My blog last week focused on geographical HRO growth per the findings of NelsonHall’s most recent HRO Confidence Index. Today, the focus is growth by industry sector. When asked about expected changes in 2010 HRO revenues by industry sector, year-on-year relative to 2009, the HRO providers that participated in our most recent Index responded similarly to the prior quarter, with strong growth continuing to be expected in the banking (3.9 on a 1 – 5 scale), healthcare, pharmaceutical and manufacturing (all 3.8 on a 1 – 5 scale) industries.

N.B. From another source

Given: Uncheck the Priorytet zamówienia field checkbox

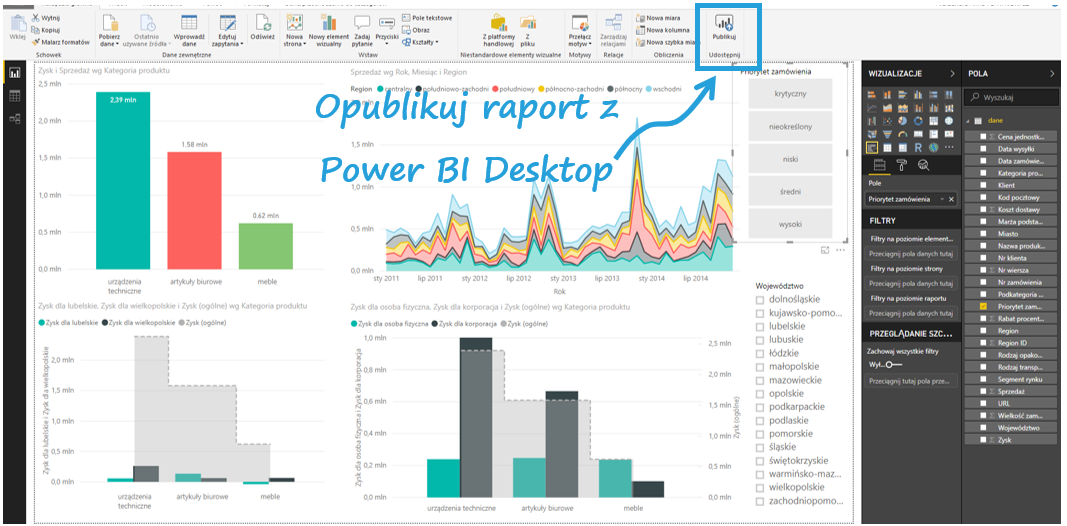Looking at the screenshot, I should 983,306.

On the opposite end of the spectrum, expectations from the state and local government sectors declined during the quarter. Addressing this drop first (always nice to end on a more upbeat note!), although a few state and local government contract renewals and new wins created some optimism in the second half of 2009, frozen decision making remains as many states struggle to pass budgets. State and local government HRO contracts are few and far between, and have an extremely long sales cycle. In today’s environment, as jobs are hard to come by and the recovery is taking longer than most of us thought or hoped, state talk of outsourcing, even without job reduction, will be hard to pass muster.

Now on to the positive. Supporting high growth in the pharmaceutical industry, RPO provider The RightThing issued a press release on June 1, 2010 stating that as hiring freezes across the U.S. begin to lift, there has been a major trend in pharmaceutical client hiring as organizations begin to rebuild their employee base. Over the last four months, The RightThing has assisted in major expansions (to the tune of 2,300 total positions) with five North American pharmaceutical companies including Boehringer Ingelheim.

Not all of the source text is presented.